Extending that approach to working with the many faith, residents, tenants, youth and other voluntary groups active in Norwood is hampered because most of the necessary contact files were deleted to comply with the new General Data Protection Regulations. Rebuilding them is complicated by an almost universal reluctance to provide personal (as opposed to organisational) contact details, lest these be leaked and/or abused.
First and Second Steps
The first step is to build contact files covering those who want to work together
The need is not just to enable those planning new initiatives to know what is already happening or to invite bids for funding. It is to enable existing groups to tell each other and local residents what they are doing. Shared contact lists have to be based on informed consent. This is best collected in the context of invitations to share information on what your group is doing or planning, to receive information on what others are doing/planning which may be of interest and/or to receive information on funding opportunities and/or shared events.
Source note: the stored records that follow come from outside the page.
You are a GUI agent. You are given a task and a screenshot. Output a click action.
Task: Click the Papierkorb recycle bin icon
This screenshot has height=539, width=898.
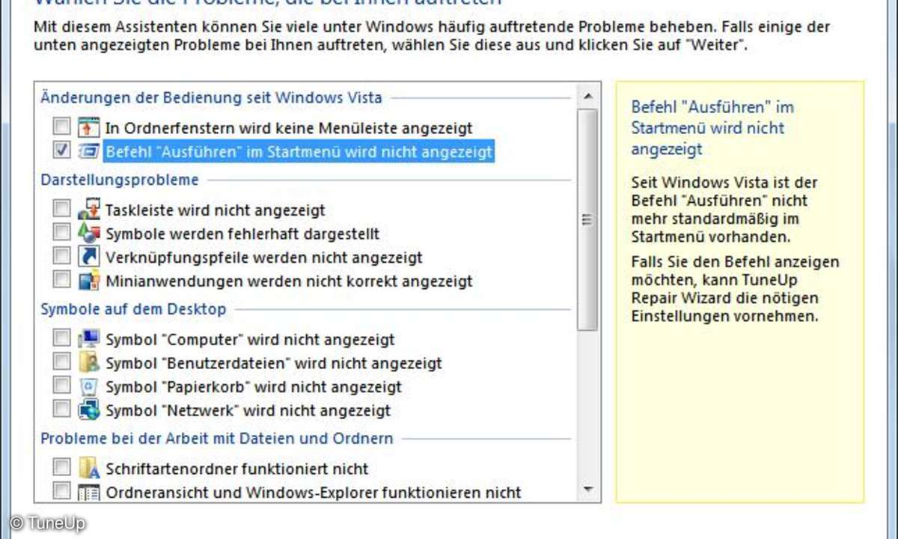[x=89, y=386]
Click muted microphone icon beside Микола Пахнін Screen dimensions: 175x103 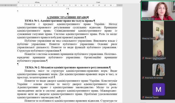(x=143, y=97)
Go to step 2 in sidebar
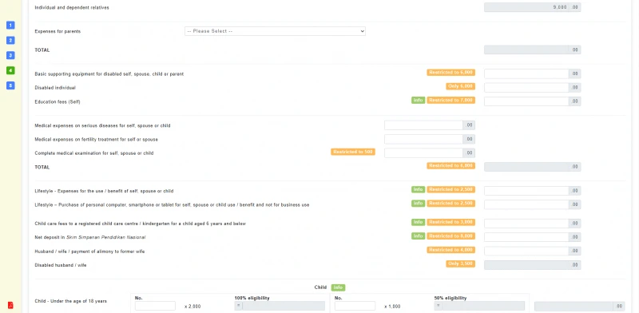 [x=10, y=41]
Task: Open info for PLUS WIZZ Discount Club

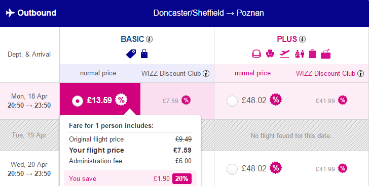Action: (x=360, y=74)
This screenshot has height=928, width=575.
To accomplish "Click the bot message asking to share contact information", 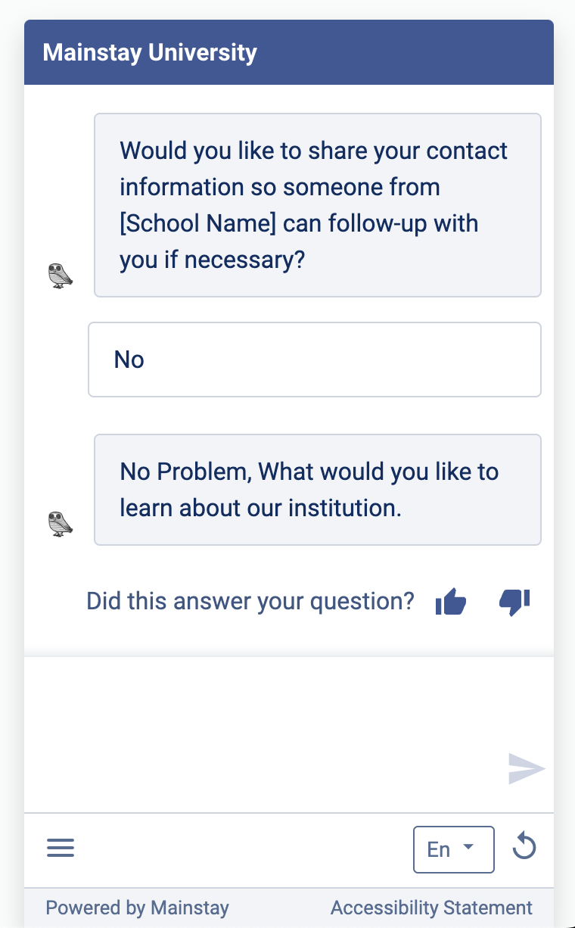I will coord(318,205).
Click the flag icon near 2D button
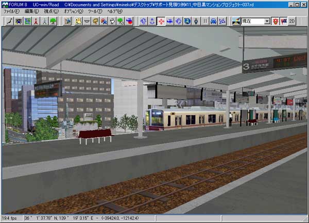Screen dimensions: 309x223 tap(283, 21)
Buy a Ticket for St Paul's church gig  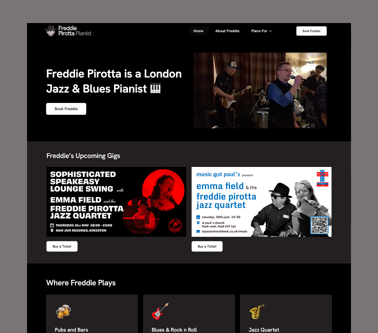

Then we need to build on what exists, filling in the gaps
Norwood Forum is planning a round table discussion workshop on Thursday 17 October (date and venue to be confirmed) for those interested in working together to achieve shared objectives and/or produce/promote a shared programme to educate and inform their target audiences. The expectation is that the NCSP will work towards holding public meetings. Areas for discussion will include our initial focus on:
- Violence reduction - using inputs from recent round tables in Herne Hill and on the Tulse Hill Estate and materials from London Grid for Learning to extend the reach of the Well Centre
- Youth inclusion - to introduce the work already being done or planned by a variety of local groups, including the consortium led by the Rathbone Society
- On-line safety - to overcome fear by piloting the provision of supported local access to national advice, guidance and victim support programmes (NCSP: Cyber Community Safety Pilot and article in Computer Weekly here), working with the NSPCC , Childrens Society , London Grid for Learning , Elder Abuse and relevant professional bodies and trade association.
Other subjects for round table discussions, if not necessarily public meetings, might be to bring together those concerned with issues of isolation, parenting and sexual health.
Please email Norwood Forum on: firstname.lastname@example.org for an invitation, with a note on which areas you or your organisation are interested in.
What can you do?
In the meantime, everyone can get involved. Those interested in improving local provision might consider:
• Joining the patient practice group of your GP practice. These are likely to become the prime channel for organising local health awareness and education events
• Joining your local Safer Neighbourhood Partnership and/or neighbourhood watch. These are the prime source of community contact for non-emergency intelligence led policing
• Joining your local tenants or residents group and organise social events for your isolated neighbours.